Extract |
----
There are two types of generic drugs, over the counter (OTC) and prescription. Often, our insurance company or pharmacist will choose a generic for us when we fill a prescription, though not always. It is important to ask at the pharmacy
. Under my insurance plan, generics cost $10 while name brands are $30.
OTC, we get a choice between name brands like Tylenol and store brands that say “acetaminophen”. If you look at the active ingredients on a Tylenol box, you will see “acetaminophen”. Advil is really just ibuprofen. The same goes for cold medicines like NyQuil, allergy medicines like Claritin (loratadine) and Sudafed (suphedrine), and every other OTC on the shelf. They are the exact same thing, usually to the same measured specifications.
Don’t just take my word for it, Dr. Melissa Stoppler at medicinenet.com
Generic drugs are copies of brand-name drugs that have exactly the same dosage,
intended use, effects, side effects, route of administration, risks, safety, and
strength as the original drug. In other words, their pharmacological effects are
exactly the same as those of their brand-name counterparts.
Why are they cheaper? The company that does the research and development for a new medication gets a trademark (name) and patent (drug makeup) for a certain length of time depending on certain factors. Once that time is up, other companies can market the same drug under a different name. That saves them tons of money on R&D, so they can sell it for less.
Generics are made by major companies under the same strict safety standards of the name brand. While labels may say Target, Walmart, CVS, or Rite Aid brand, most are made by the same group of companies such as Teva Pharmaceuticals or Mylan Inc.
To sum it up, don’t be stupid. They are the same thing. Save the money. Buy generic whenever possible.
----
Material supplied |
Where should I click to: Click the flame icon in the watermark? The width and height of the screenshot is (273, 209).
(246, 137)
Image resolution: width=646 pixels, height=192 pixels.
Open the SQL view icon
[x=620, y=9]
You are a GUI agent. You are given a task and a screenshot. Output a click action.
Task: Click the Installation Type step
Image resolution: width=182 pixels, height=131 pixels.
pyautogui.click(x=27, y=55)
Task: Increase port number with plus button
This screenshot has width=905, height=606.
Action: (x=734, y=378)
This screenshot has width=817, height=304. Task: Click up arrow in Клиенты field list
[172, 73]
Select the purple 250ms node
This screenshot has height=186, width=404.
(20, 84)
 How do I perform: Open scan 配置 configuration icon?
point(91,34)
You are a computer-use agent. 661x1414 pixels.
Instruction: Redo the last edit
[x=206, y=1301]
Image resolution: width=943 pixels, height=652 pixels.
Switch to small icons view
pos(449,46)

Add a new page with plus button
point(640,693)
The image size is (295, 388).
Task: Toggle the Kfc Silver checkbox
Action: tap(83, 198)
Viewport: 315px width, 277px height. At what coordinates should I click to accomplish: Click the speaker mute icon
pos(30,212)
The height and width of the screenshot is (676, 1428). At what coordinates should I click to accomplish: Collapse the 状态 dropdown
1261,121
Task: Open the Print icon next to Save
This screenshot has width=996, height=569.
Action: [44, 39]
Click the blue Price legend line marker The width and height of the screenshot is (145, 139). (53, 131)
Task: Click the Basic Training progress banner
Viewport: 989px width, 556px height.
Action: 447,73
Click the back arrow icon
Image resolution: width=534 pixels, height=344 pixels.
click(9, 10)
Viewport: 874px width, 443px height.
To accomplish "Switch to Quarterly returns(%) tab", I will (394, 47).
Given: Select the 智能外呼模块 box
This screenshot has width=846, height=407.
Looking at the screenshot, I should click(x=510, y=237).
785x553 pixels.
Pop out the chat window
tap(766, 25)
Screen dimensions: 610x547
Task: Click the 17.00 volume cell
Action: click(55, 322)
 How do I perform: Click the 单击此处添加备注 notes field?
----
Activities |
1. From the generic drugs text, extract the passage starting at "There are two" and ending at "brands are $30.".
2. In the generic drugs text, how much do generics and name brands cost under the insurance plan mentioned?

Results of the tasks |
1.
There are two types of generic drugs, over the counter (OTC) and prescription. Often, our insurance company or pharmacist will choose a generic for us when we fill a prescription, though not always. It is important to ask at the pharmacy
. Under my insurance plan, generics cost $10 while name brands are $30.

2. Generics cost $10 and name brands cost $30.